Era 1989, se quedaron de encontrar en un bar en la Candelaria a las nueve de la noche. Luis Fernando apareció a la 1 de la mañana. Ella, desdeñosa, altiva, le espetó una frase lapidaria
-Ay, pero si eres un enano.
Igual se enamoraron de inmediato y, como ella misma dice, fue tan profundo el beso que quedó embarazada. Se separaron cuando nació Manuela, su niña. Nadie podía con el ímpetu de Montoya.
La fama lo acompañó y le perdonaron todo mientras era una estrella, pero tocó fondo y en 1997 es encontrado en la Calle del Cartucho como un habitante de calle más. La droga fue su tentación. Duplat igual siempre lo defendió, el trago y la rumba minaron su capacidad de ser responsable pero jamás su talento. La rumba le acabó con el último peso que tenía. Desesperado, cuando vivía en la calle, un amigo le aconsejó a llevar heroína a Estados Unidos. Entre 1994 y 1999 no consiguió trabajo. El portero del edificio donde vivía se volvió su único confidente. El tipo siempre andaba con cadenas de oro y con plata que le prestaba. Un día Luis Fernando le preguntó al hombre que cómo hacía para andar siempre caleto con el sueldo que ganaba, entonces le contó que llevaba droga para Estados Unidos. ¿Le interesaba? Luis Fernando no titubeó: “Hágale”.
El primer viaje coronó. Se tragó tres kilos de heroína y se quedó encerrado en un apartamento en Miami comienzo pizza y bebiendo cerveza hasta que llegaron unos tipos con un maletín lleno de fajos de dólares. La primera reacción de Montoya fue irse a rumbear con la plata, cuando llegó a Bogotá no tenía un peso. Le tocaba volver a planear un nuevo viaje. Lo hizo y coronó. Entonces decidió regresar por tercera vez. Esta vez a los tipos que le llenaban la barriga con heroína él decidió comprarles la droga para que todas las ganancias fueran a sus bolsillos. Los tipos aceptaron pero, a la vez, lo traicionaron. Cuando llegó al aeropuerto de Miami, sapeado, lo detuvieron. Tenía un kilo de heroína. En el aeropuerto lo pasearon por todas partes y la gente lo reconocía. Quedó en shock. En Colombia sus amigos tampoco lo podían creer. Según Gustavo Bolívar esto pasa mucho con actores de su nivel, los cotizados, que, cuando dejan de ser llamados, acostumbrados a un tren de vida durísimo de gastos.

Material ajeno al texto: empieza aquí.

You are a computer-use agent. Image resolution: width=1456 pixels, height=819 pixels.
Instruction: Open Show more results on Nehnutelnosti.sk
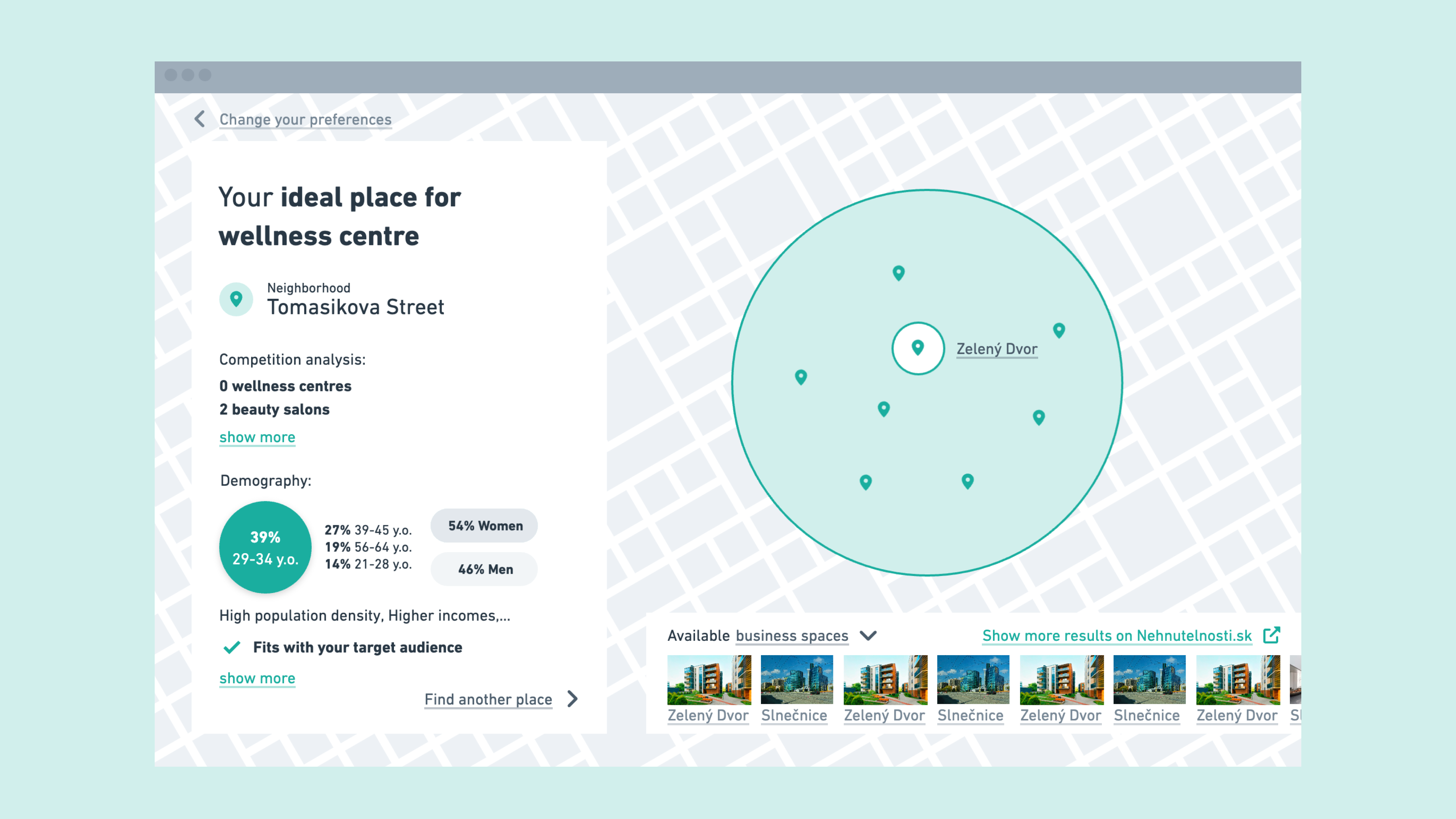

Duró cuatro años preso en Estados Unidos. Aprovechó la cárcel para desintoxicarse. Regresó al país sólo con una cajita y en una maleta. Quiso reanudar su vida como campesino en una finquita en La Calera. Quiso reanudar su vida actoral, recordar la vida que tuvo cuando fue Bolívar. Pero jamás regresó a un protagónico. Se conformó con hacer de papeles de reparto. En el 2017 le detectan un tumor en la garganta, producto de sus excesos. El cáncer se lo lleva en un año. Cuando muere, solo, casi olvidado, tenía 61 años. Fue el último de los actores que murió de la generación maldita.